« La pandémie Covid-19 met à l’épreuve les limites des sociétés et des économies dans le monde entier, et les pays africains risquent d’être particulièrement touchés », s’est inquiété, ce jeudi, Hafez Ghanem, vice-président de la Banque mondiale pour l’Afrique. Le tableau est d’autant plus sombre que le continent connaîtra, sa toute première récession depuis 25 ans. La Banque mondiale prévoit une chute « brutale » de la croissance économique qui devrait passer de 2,4 % en 2019 à -2,1%, voire -5,1 % en 2020.
Les trois mastodontes du continent devraient être les plus affectés, affirme l’institution multilatérale. Alors que le prix du brut a dégringolé et perdu près de la moitié de sa valeur anticipée par les budgets nationaux, le Nigeria et l’Angola, tous deux exportateurs de pétrole, seront sévèrement frappés. L’Afrique du Sud pâtira de l’atonie prononcée dans les investissements, ainsi que ses deux voisins du podium des plus grandes économies régionales, susmentionnés.
Dans les deux régions qui connaissent la croissance la plus rapide, à savoir l’Union économique et monétaire ouest-africaine (Uemoa) et la Communauté d’Afrique de l’Est (CEA), la faiblesse de la demande extérieure, les perturbations des chaînes d’approvisionnement et de la production intérieure tireront l’activité économique vers le bas. L’Uemoa, dont l’activité a régulièrement progressé de plus de 5% depuis 2012, pourrait perdre près de la moitié de sa croissance annuelle.
In fine, le Covid-19 coûtera à la région entre 37 et 79 milliards $ en pertes de production pour 2020, en raison d’une combinaison d’effets.
« Ceux-ci comprennent la perturbation du commerce et de la chaîne de valeur, qui a un impact sur les exportateurs de produits de base et les pays ayant une forte participation à la chaîne de valeur », cite d’entrée de jeu, le dernier « Africa’s Pulse », la mise à jour économique semestrielle de la Banque mondiale pour la région.
Et d’ajouter à cette liste : « La réduction des flux de financement étrangers provenant des envois de fonds, du tourisme, des investissements directs étrangers, de l’aide étrangère, combinée à la fuite des capitaux et par le biais d’impacts directs sur les systèmes de santé, et des perturbations causées par les mesures de confinement et la réponse du public »
Selon la Banque mondiale, la crise du Covid-19 pourrait déclencher une crise de la sécurité alimentaire en Afrique. Elle table sur une contraction de la production agricole de 2,6 % dans un scénario optimiste et jusqu’à 7 % en cas de blocage des échanges.
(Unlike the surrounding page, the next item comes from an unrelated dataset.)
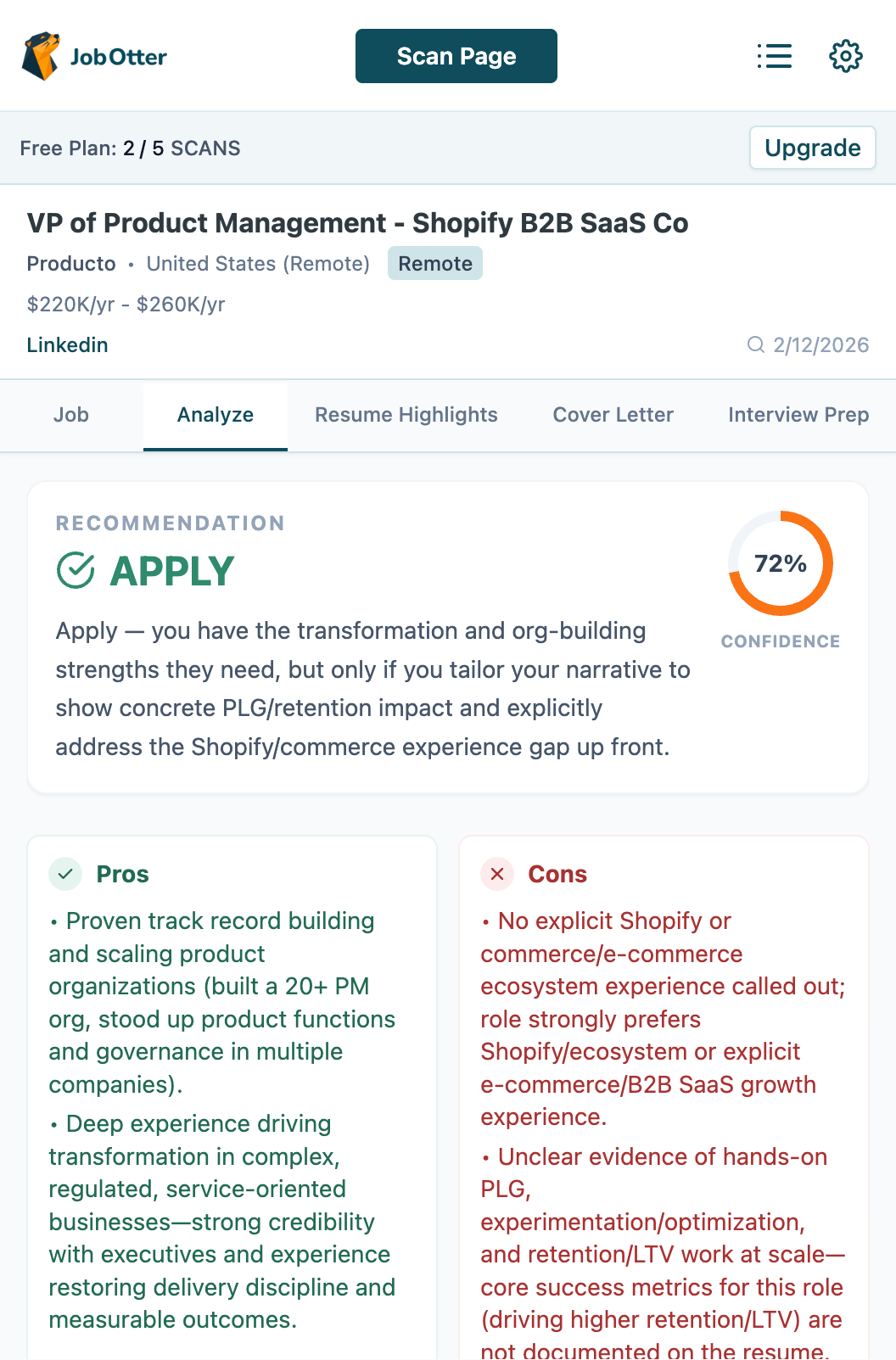This screenshot has width=896, height=1360.
Task: Click the red Cons X icon
Action: point(497,874)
Dans le même temps, la conjoncture mondiale aux relents de ralentissement chronique aura des effets dévastateurs sur la région où les importations se taillent la part du lion dans les échanges. Les projections sont lugubres. L’Afrique subsaharienne pourrait perdre jusqu’à 25% de ses importations de denrées alimentaires.
Pour l’institution de Bretton Woods, ajouté à cette menace alimentaire imminente, un gouffre sanitaire guette la région si ses dirigeants s’obstinent à mettre l’humain au second rang dans la hiérarchie des décisions de riposte au Covid-19.
Ainsi, les dirigeants africains doivent « se concentrer sur la préservation des vies et la protection des moyens de subsistance en s’attachant à renforcer les systèmes de santé et à prendre des mesures rapides pour minimiser les perturbations dans les chaînes d’approvisionnement alimentaires », recommandent les auteurs du rapport.
Mieux, « Africa’s Pulse » préconise la mise en place de « programmes de protection sociale, y compris des transferts d’argent liquide, la distribution de nourriture et des exemptions de frais, pour soutenir les citoyens, en particulier ceux qui travaillent dans le secteur informel ».
Ses mesures à peine déguisées d’Etat-providence, l’institution régulièrement taxée d’ultralibérale se dit prête à les accompagner, sous diverses formes.
« Nous mobilisons toutes les ressources possibles pour aider les pays à répondre aux besoins immédiats des populations en matière de santé et de survie tout en préservant les moyens de subsistance et les emplois à plus long terme »
Pour y arriver, David Malpass invite les créanciers de la région, tout comme d’autres parties de la planète en développement, à geler les remboursements au titre du service de la dette bilatérale. « Ce qui permettrait de libérer des fonds pour renforcer les systèmes de santé afin de faire face à la crise du Covid-19 et de sauver des vies, les filets de sécurité sociale pour sauver les moyens de subsistance et aider les travailleurs qui perdent leur emploi, le soutien aux petites et moyennes entreprises et la sécurité alimentaire », a certifié Hafez Ghanem.